THE Agriculture Marketing Authority (AMA) plans to facilitate the structuring of innovative financial instruments to enable smallholder farmers with no collateral to access finance and investment in a new strategy aimed at modernising subsistence agriculture.
The recently appointed AMA board has begun reorienting the institution’s strategic focus in order to turn the key parastatal into a driver of innovation within the agriculture sector from being primarily a collector of levies from farmers.
Board chair Mr Allan Majuru told The Sunday Mail that a recent strategic meeting with the Minister of Lands, Agriculture, Water and Rural Resettlement, Dr Anxious Masuka, resolved to undertake key initiatives over the next five years in line with the recently launched Agriculture and Food Systems Transformation Strategy.
“The general perception is that AMA only exists to collect levies without providing any valuable service to key stakeholders that include farmers, producers, processors and marketers of agricultural produce,” said Mr Majuru. Levies are critical in funding agricultural activities and allow smooth operations.

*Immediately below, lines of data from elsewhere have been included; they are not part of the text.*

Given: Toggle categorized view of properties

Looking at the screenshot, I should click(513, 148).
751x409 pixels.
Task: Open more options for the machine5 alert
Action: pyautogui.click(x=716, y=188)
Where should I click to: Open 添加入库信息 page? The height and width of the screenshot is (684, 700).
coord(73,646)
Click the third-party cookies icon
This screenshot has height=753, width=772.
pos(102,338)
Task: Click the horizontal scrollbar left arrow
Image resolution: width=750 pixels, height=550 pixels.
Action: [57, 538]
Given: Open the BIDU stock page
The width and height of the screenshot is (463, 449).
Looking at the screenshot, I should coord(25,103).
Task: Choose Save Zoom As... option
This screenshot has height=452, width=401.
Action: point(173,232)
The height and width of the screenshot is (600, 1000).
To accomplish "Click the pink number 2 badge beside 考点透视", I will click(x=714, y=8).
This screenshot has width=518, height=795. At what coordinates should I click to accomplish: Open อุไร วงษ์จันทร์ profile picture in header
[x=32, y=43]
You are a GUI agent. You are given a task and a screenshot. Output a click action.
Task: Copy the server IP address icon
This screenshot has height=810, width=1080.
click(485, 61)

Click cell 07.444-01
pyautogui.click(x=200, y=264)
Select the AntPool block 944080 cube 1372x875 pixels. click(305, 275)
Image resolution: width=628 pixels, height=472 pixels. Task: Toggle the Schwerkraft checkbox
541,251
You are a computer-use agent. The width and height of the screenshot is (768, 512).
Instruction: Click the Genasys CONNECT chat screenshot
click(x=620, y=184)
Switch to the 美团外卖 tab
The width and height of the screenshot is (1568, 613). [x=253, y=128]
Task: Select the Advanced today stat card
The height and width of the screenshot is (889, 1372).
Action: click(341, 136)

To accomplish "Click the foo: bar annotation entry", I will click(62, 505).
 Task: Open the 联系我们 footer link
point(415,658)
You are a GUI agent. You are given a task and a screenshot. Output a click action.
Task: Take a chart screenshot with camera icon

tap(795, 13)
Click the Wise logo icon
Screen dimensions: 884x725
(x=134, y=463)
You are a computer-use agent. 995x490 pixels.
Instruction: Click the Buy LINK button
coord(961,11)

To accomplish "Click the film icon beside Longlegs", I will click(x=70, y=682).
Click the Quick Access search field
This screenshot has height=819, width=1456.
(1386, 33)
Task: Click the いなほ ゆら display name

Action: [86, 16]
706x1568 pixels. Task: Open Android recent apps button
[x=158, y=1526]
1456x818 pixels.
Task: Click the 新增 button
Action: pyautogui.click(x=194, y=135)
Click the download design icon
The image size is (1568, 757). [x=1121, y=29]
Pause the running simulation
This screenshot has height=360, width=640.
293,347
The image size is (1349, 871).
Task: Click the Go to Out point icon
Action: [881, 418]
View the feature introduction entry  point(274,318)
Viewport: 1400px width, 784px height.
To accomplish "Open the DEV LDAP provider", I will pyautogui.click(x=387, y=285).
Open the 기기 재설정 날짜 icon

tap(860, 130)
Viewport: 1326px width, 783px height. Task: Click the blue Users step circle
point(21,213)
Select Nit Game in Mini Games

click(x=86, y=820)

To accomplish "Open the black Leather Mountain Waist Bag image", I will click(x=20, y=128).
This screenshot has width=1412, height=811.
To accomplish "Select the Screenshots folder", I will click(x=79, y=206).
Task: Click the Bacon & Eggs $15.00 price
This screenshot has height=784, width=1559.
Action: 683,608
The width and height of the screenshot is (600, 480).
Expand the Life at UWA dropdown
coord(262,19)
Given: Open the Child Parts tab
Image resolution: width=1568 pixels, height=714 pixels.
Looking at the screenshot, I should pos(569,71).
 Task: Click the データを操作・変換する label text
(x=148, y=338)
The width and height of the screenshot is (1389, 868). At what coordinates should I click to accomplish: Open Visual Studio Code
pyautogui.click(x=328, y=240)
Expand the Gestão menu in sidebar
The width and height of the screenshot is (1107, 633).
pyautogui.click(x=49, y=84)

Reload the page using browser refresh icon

“However, the new way will see increased efforts towards encouraging fair practices and empowerment of various agro-industry players to succeed. This quest also calls for the authority to be accountable and answerable to stakeholders as well as providing skills and opportunities to farmers to pursue their agricultural endeavours.”
He said the availability and easy access to finance and investment for farmers will underpin the new strategy.
“Timely access to finance is critical for sustainable growth of agriculture. Smallholder farmers, who constitute the majority, face difficulties in accessing lines of credit from financial institutions due to lack of collateral. AMA will be at the forefront of structuring agriculture financing through various financial instruments possible.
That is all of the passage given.